Strategy and advocacy
The team is heavily involved with the planning, monitoring and implementation of programmes at programme/field level, however the team also benefits from Oxfam’s expertise with their media and advocacy teams. This gives our EFSL specialists the opportunity to use their skills and knowledge to feed into strategy and advocacy work to influence the various aid actors; NGOs, UN agencies, governments and donors. This may be strategic advocacy at the country level around location and type of intervention or it may be high-level strategic advocacy to key stakeholders. A good example of this is the team’s current work on, cash and market interventions that is increasingly being adopted across the aid sector.
Current EFSL work
For many years Oxfam has been constructively critical of food aid coming from wealthy donor countries. It can have harmful effects by undermining local production and trade and therefore the livelihoods of poor people themselves. Food aid, sometimes sends prices down and hurts farmers and local traders. Consequently, Oxfam is pioneering the use of “cash transfers” in emergency situations. Where there is food available locally but people can’t afford it, Oxfam advocates the provision of cash aid instead of food. It’s both quicker and cheaper, because food doesn’t need to be shipped over large distances before being distributed. Also Oxfam is a lead agency in the piloting of an approach to determine how agencies can best support local markets and livelihoods. This cutting edge work is changing the way in which the humanitarian system is responding to food crises.

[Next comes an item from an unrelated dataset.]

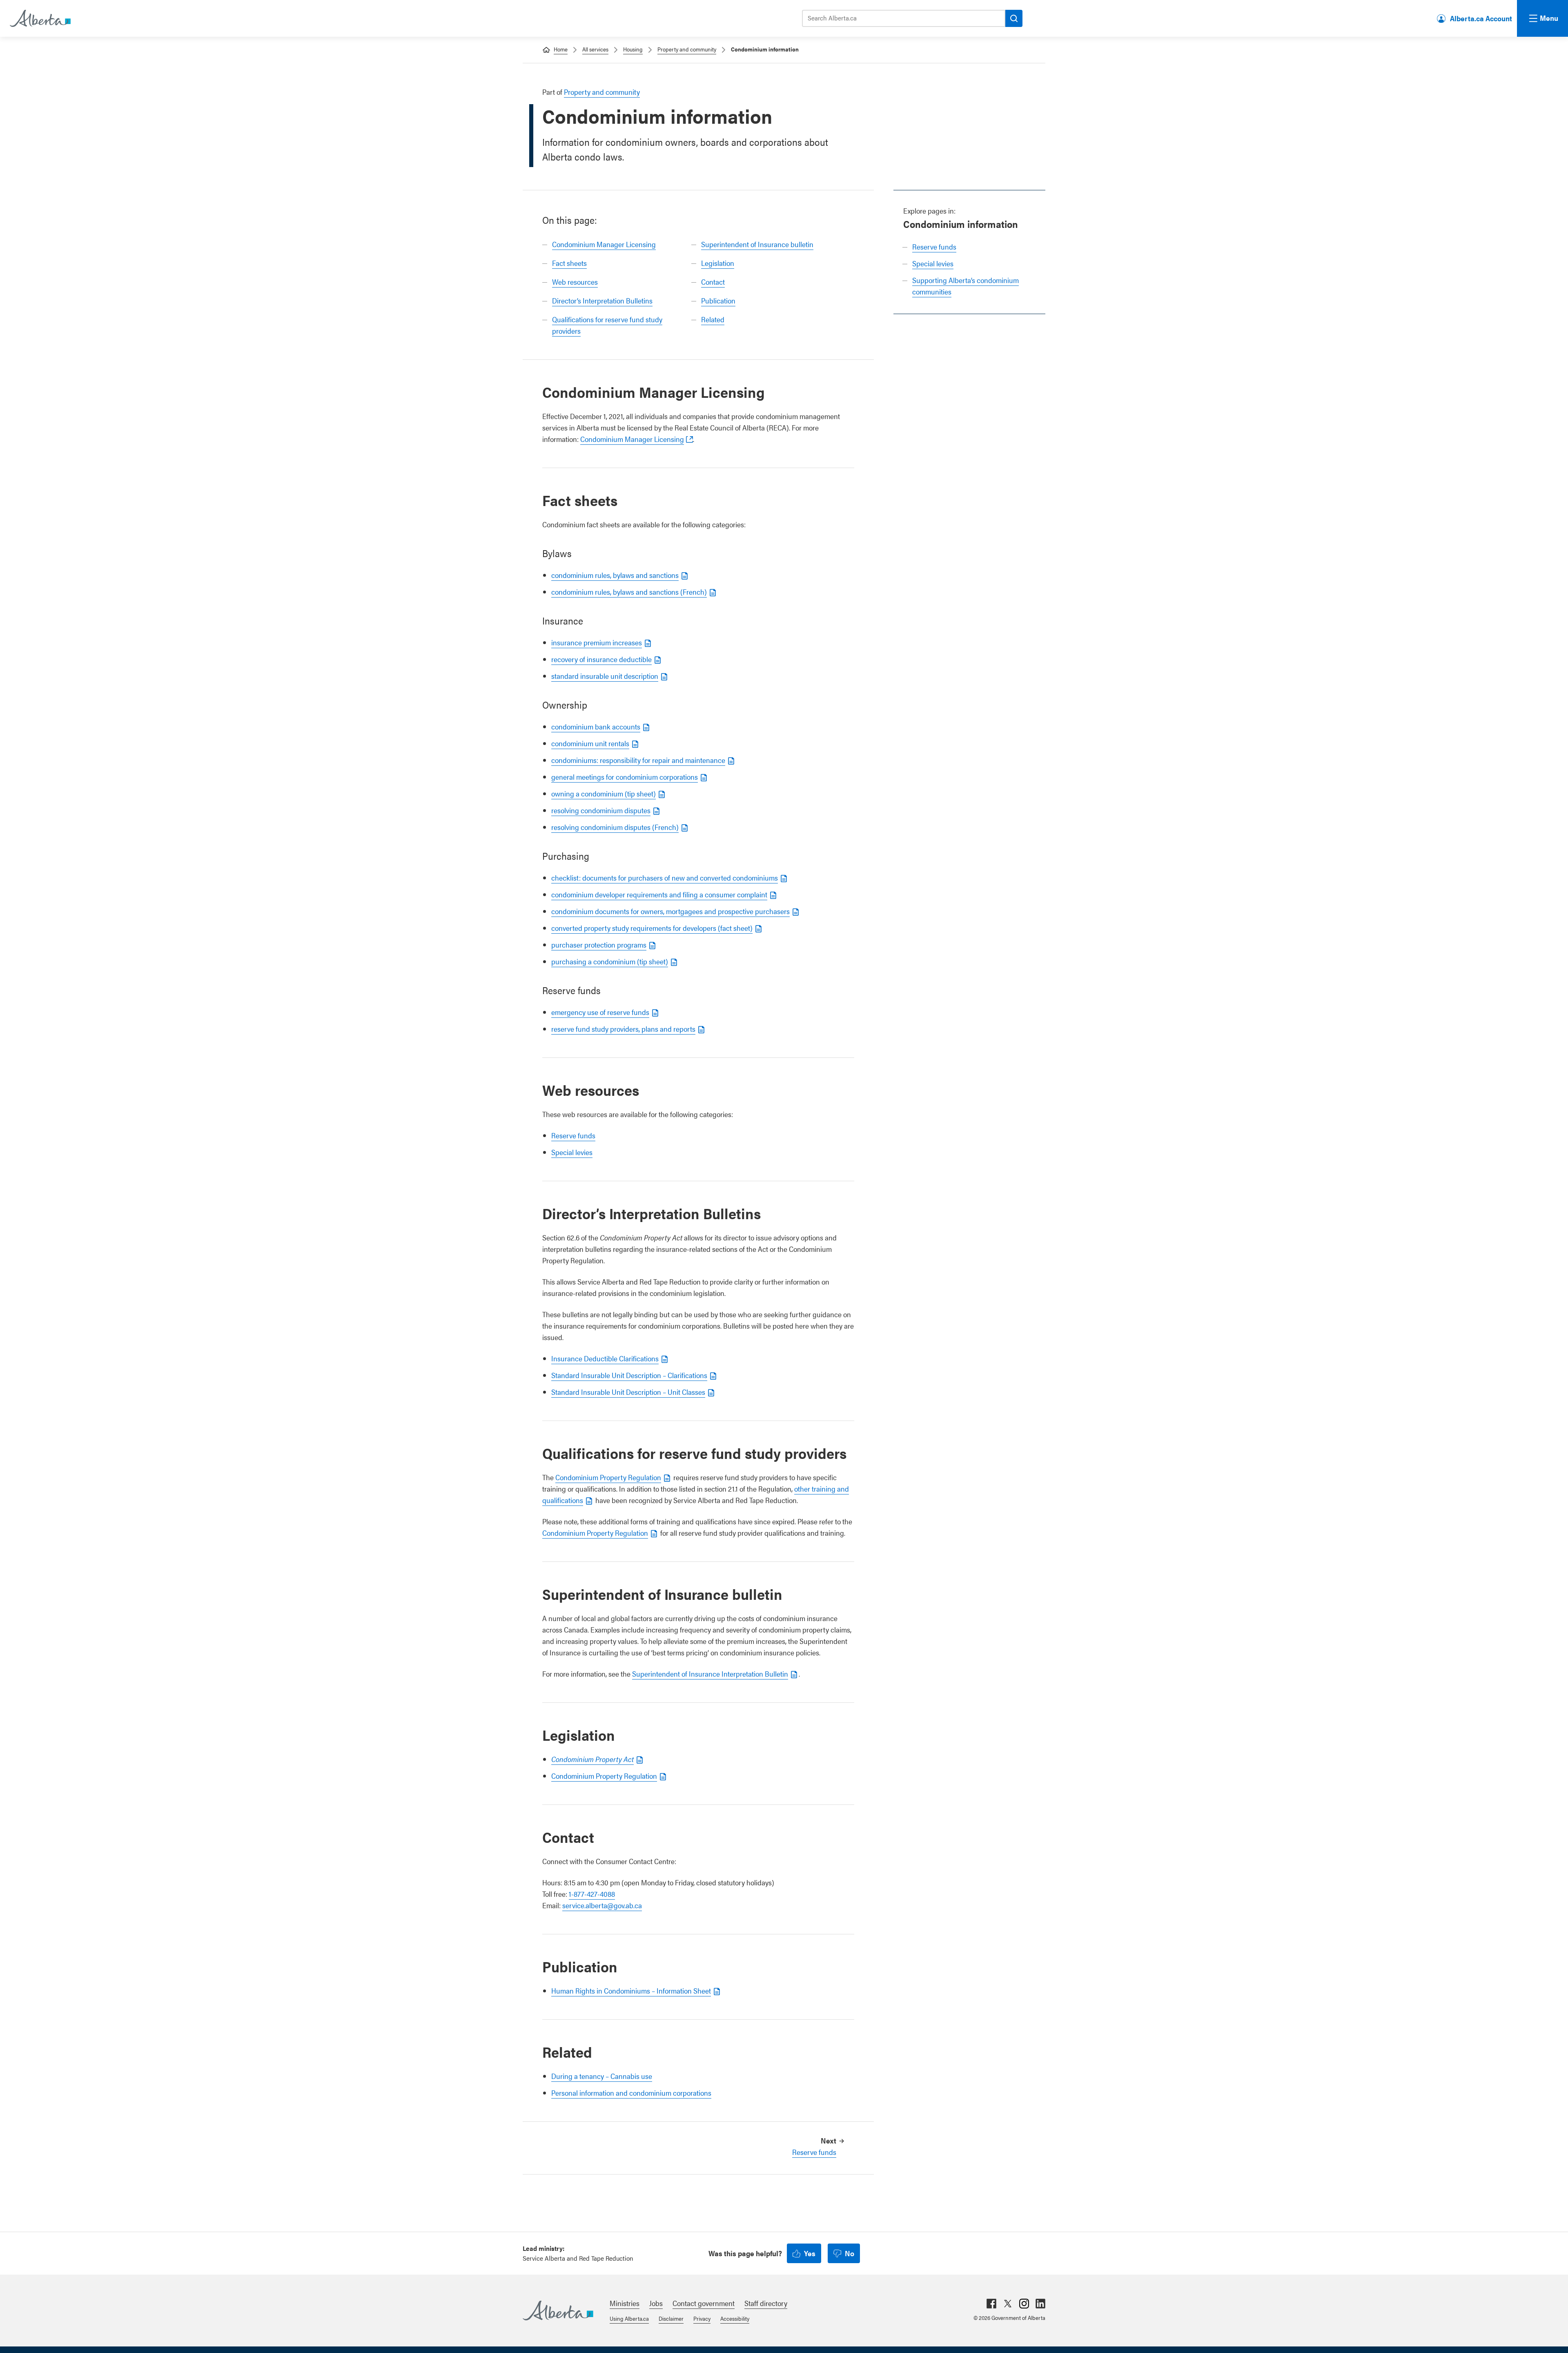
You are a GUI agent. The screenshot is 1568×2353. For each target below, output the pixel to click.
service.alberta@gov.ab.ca (602, 1905)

History of EFSL work in Oxfam
Oxfam GB’s food and nutrition approach has been at the forefront of humanitarian food and livelihood work and EFSL specialists have been heavily involved in the development of techniques and approaches that are widely used today. In particular Oxfam was one of the first agencies to highlight the potentially harmful effects of international food aid in some situations, as far back as 1982 with the publication of Against the Grain: The Dilemma of Project Food Aid. This ability to challenge the status quo and move things forward continues today and Oxfam is still at the cutting edge of humanitarian thinking with the development of cash transfer and market based approaches that aim to save lives AND save livelihoods.
Current scope of Oxfam's EFSL work
Emergency Food Security and Livelihoods work accounted for approximately 45 per cent of Oxfam's humanitarian expenditure between 2001 and 2006. This is likely to grow steadily over the next three years whilst we focus on further improving the quality of our EFSL work.